Jakarta, Aktual.co —Panitia Khusus (Pansus) Angket DPRD DKI sudah kantongi kesalahan yang diperbuat Gubernur DKI Basuki Tjahaja Purnama (Ahok). Ketua Pansus Angket Muhammad Ongen Sangaji mengatakan, bukti-bukti yang didapat Pansus Angket tentang kesalahan Ahok sangat kuat dan akurat.
Pernyataan yang disampaikan Ketua Tim Anggaran Pemerintah Daerah (TPAD) dan bukti-bukti dokumentasi, kata Ongen memperkuat bahwa Ahok memang lakukan pelanggaran.
Pertama, terkait tuduhan pemalsuan dokumen RAPBD DKI 2015 yang dikirim Ahok ke Kementerian Dalam Negeri. Kedua, pelanggaran etika dan norma Ahok. “Sudah rampung. Bukti-bukti sudah akurat, mudah-mudahan Rabu depan kita sudah bisa paripurna,” ujar dia, di DPRD DKI, Selasa (24/3).

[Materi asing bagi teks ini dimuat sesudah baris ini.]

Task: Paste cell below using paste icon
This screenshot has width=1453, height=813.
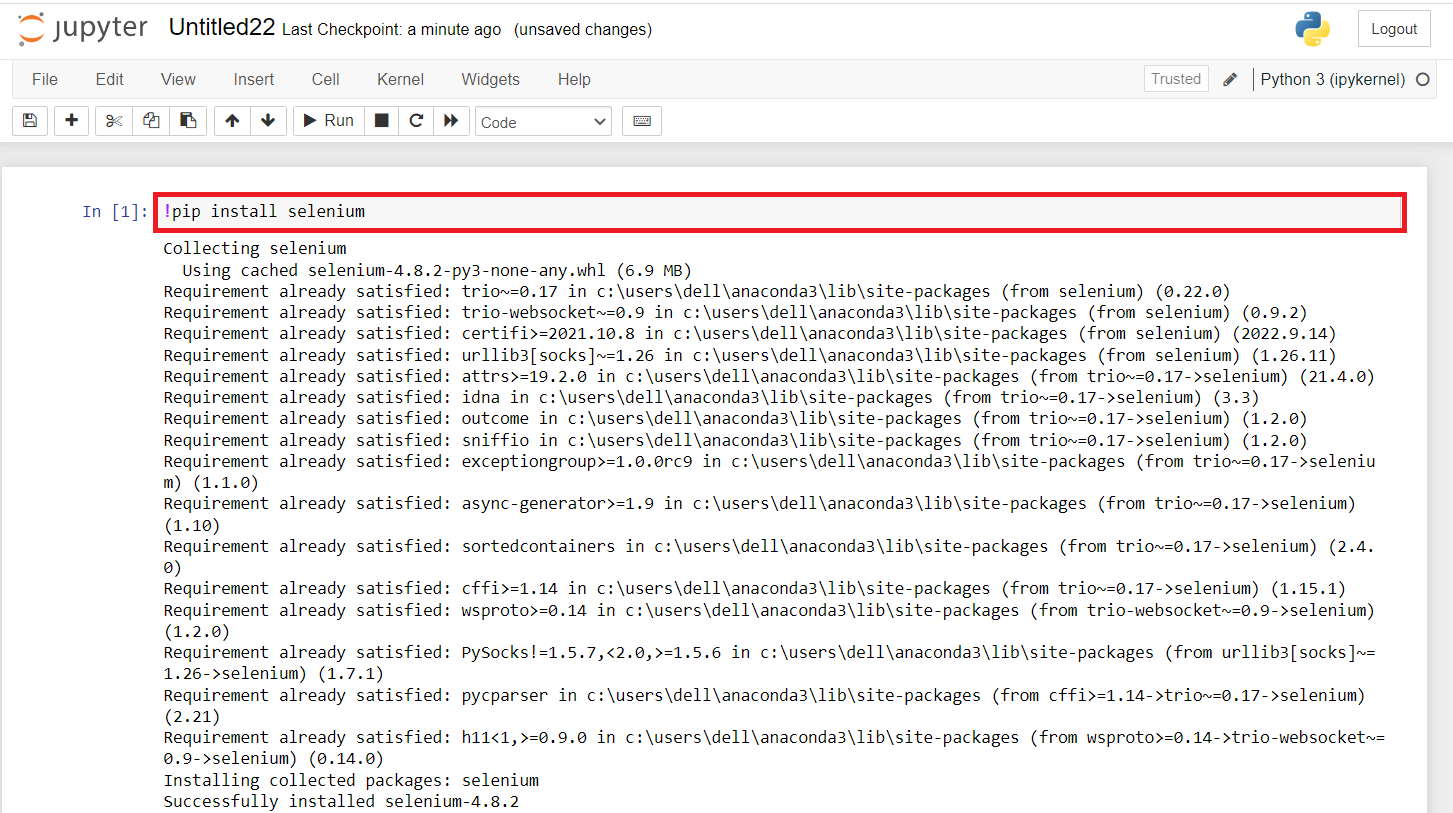Action: 188,120
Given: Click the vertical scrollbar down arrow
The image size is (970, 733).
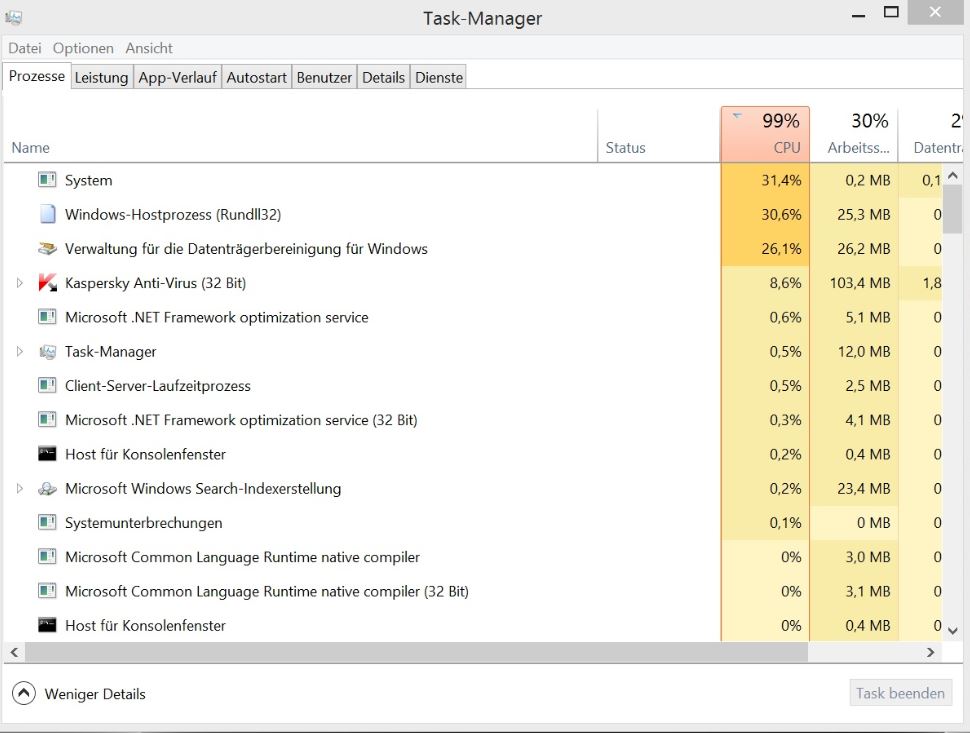Looking at the screenshot, I should [x=952, y=630].
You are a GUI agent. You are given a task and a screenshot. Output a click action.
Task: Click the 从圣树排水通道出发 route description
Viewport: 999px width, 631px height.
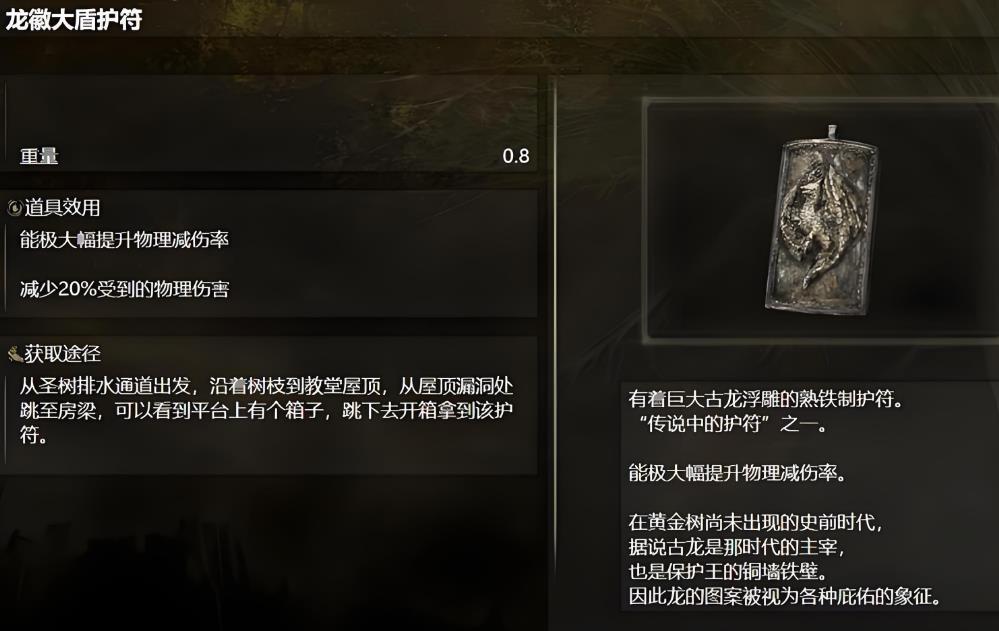pyautogui.click(x=266, y=410)

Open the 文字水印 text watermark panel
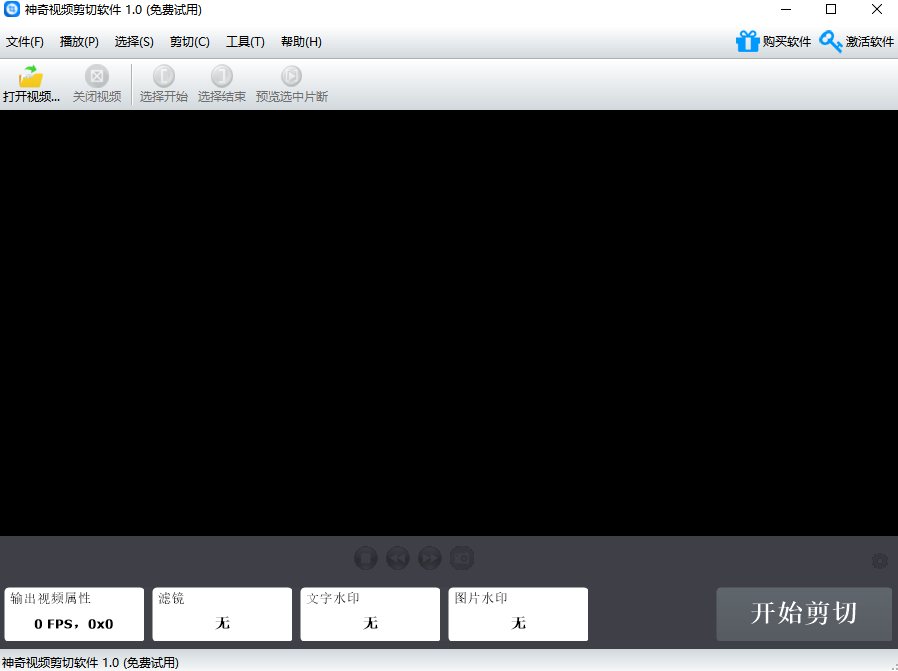(x=369, y=613)
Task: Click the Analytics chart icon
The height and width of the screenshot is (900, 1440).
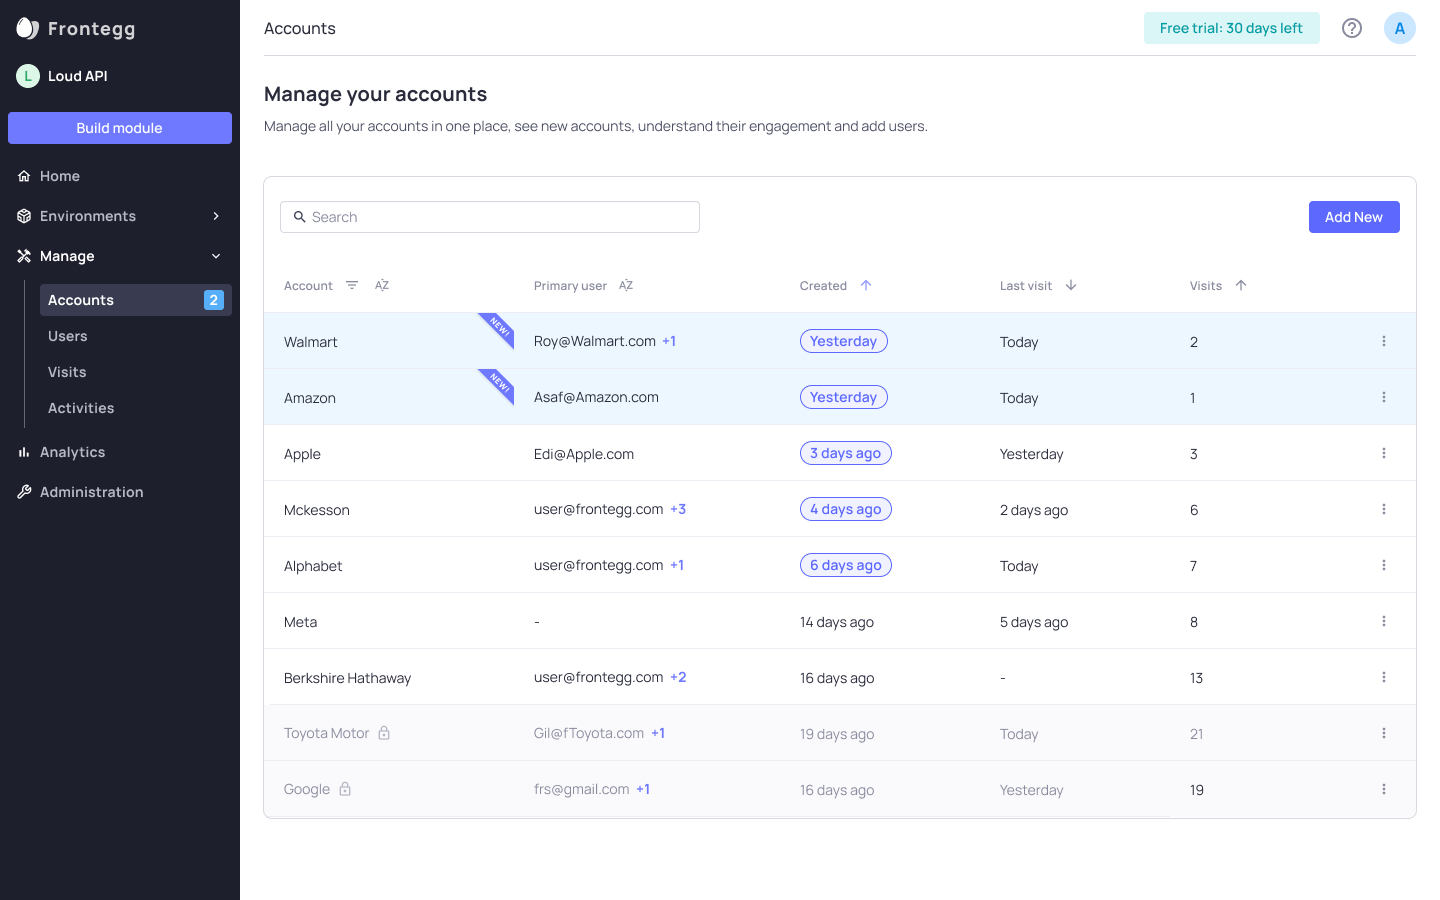Action: 23,452
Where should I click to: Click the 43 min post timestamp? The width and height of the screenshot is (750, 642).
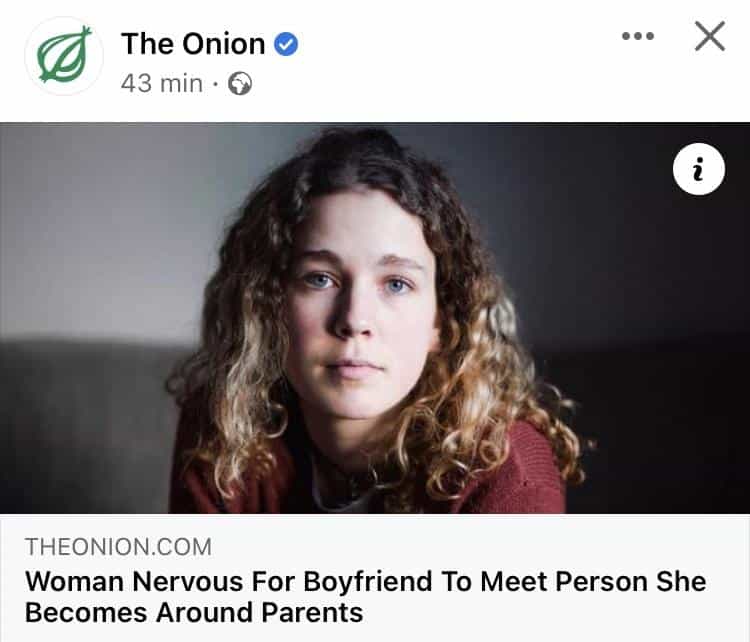(161, 84)
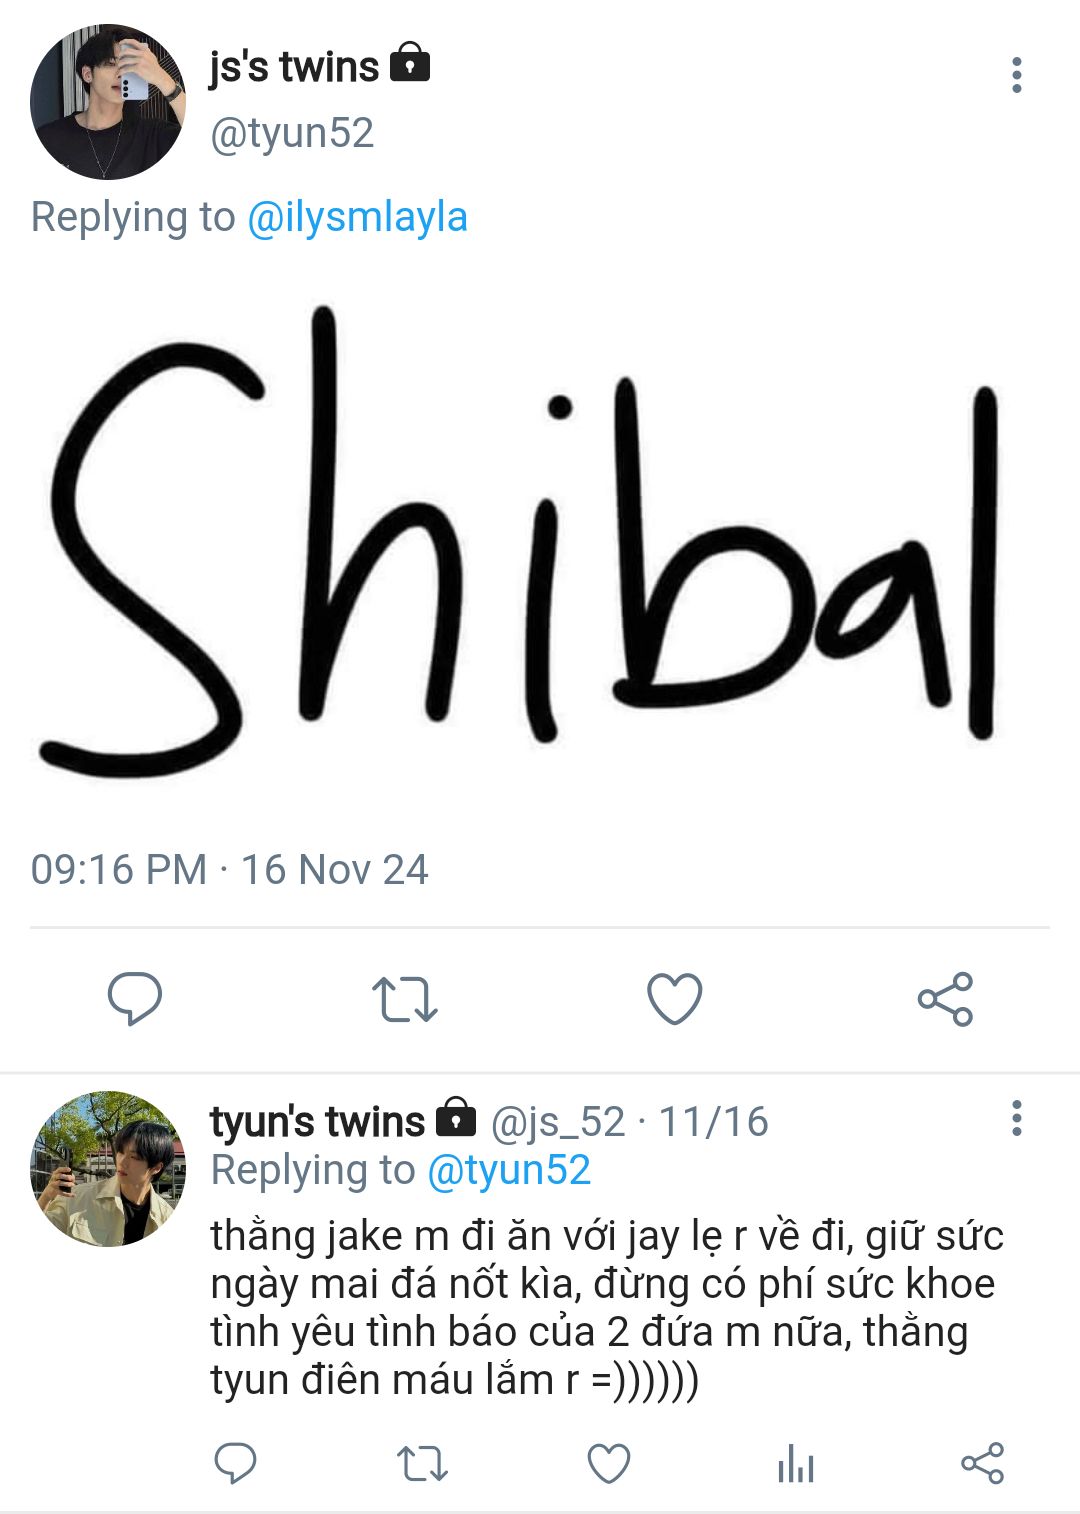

Pansus Angket juga akan memanggil ahli tata negara dan pakar komunikasi politik. Bukan untuk investigasi. Melainkan sebagai referensi agar Pansus Angket tak salah langkah dalam menarik kesimpulan atas temuan kesalahan-kesalahan Ahok. Lantaran diakui Ongen, Pansus Angket memang tidak banyak tahu tentang Undang-Undang. Sehingga perlu tim ahli untuk memberikan pemahaman. “Jadi ketika kita putuskan suatu perkara ada aturannya,” ucap dia.
Pemanggilan dilakukan hingga Jumat nanti. Selanjutnya, Senin minggu depan akan dilakukan perampungan. “Kemudian Rabu diparipurnakan,” ucap politisi Hanura itu.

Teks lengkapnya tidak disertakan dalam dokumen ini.